CCRL refinery repairs to take months

Dec. 30, 2013
Repairs following a Dec. 24 explosion and subsequent fire at Consumers’ Cooperative Refineries Ltd.’s (CCRL) 145,000-b/d refining complex in Regina, Sask., will take months, owner Federated Cooperatives Ltd. has confirmed (OGJ Online, Dec. 27, 2013).

Repairs following a Dec. 24 explosion and subsequent fire at Consumers’ Cooperative Refineries Ltd.’s (CCRL) 145,000-b/d refining complex in Regina, Sask., will take months, owner Federated Cooperatives Ltd. has confirmed (OGJ Online, Dec. 27, 2013).

The company will be cooperating with Regina Fire & Protective Services to determine a cause of the explosion, but an investigation could take weeks, with repairs slated to take several months, FCL said in a Dec. 27 release.

While FCL expected an exhaustive investigation to begin over the next couple of days, the company has determined that the explosion occurred in a unit used to manufacture gasoline from propane and butane, according to the release.

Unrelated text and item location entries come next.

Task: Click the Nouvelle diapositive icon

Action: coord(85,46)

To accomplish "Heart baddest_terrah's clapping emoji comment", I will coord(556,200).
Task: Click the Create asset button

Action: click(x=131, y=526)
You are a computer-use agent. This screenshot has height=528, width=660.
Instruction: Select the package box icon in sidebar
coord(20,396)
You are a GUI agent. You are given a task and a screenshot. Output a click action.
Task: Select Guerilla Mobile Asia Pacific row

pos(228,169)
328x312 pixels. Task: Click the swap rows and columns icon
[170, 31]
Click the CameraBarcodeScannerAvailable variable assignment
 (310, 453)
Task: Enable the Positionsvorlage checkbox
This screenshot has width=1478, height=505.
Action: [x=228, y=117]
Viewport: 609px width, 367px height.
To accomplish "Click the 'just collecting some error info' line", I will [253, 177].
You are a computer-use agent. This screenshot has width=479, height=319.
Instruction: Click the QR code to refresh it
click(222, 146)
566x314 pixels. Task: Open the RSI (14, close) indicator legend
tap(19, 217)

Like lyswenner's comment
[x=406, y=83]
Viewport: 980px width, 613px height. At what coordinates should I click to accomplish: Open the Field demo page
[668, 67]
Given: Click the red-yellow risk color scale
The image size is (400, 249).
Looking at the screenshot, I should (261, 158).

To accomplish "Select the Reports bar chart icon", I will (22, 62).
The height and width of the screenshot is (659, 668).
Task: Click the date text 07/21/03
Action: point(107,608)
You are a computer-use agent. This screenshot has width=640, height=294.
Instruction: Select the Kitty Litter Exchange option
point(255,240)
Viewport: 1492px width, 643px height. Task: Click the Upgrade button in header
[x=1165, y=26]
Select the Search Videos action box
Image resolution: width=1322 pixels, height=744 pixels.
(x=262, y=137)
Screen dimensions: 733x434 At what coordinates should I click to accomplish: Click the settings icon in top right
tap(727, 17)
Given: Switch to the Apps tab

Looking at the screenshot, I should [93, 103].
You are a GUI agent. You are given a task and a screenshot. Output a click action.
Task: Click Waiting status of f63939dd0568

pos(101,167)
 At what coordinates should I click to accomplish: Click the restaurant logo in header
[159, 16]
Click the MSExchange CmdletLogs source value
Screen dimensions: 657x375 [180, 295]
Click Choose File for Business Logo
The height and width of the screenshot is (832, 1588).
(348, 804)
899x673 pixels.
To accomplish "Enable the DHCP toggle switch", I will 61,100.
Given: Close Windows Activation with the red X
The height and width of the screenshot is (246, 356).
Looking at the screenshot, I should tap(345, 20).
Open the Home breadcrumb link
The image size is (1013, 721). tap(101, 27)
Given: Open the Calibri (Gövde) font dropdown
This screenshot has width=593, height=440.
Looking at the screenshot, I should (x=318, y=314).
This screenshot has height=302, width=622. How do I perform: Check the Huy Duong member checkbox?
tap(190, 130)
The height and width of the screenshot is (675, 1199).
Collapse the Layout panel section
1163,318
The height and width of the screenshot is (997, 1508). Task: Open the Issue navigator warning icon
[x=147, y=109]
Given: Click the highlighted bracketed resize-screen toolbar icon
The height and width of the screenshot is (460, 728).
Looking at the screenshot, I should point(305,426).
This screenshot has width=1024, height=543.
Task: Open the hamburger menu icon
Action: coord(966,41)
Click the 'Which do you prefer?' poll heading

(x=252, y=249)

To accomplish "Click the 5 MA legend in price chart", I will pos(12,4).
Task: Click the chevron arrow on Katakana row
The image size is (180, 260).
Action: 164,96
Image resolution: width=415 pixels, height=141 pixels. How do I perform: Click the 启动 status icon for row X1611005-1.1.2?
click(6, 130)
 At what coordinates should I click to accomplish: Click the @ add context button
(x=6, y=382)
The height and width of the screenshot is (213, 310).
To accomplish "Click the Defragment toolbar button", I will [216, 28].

In an acknowledgment that a series of fire-related events at the refinery over the past 2 years “are concerning,” FCL also said it will evaluate whether a comprehensive Process Safety Management system scheduled for implementation in 2014 requires further changes once the cause of this latest incident has been established.

But impacts to the refinery’s current production capacity as a result of the Dec. 24 fire remained unavailable.

Earlier in the year, CCRL, a wholly owned subsidiary of FCL, confirmed it had completed a 3-year, $2.7 billion expansion at the Regina refinery (OGJ Online, June 5, 2008; Oct. 25, 2007), which lifted the plant’s crude processing capacity to 145,000 b/d, according to FCL’s 2012 annual report.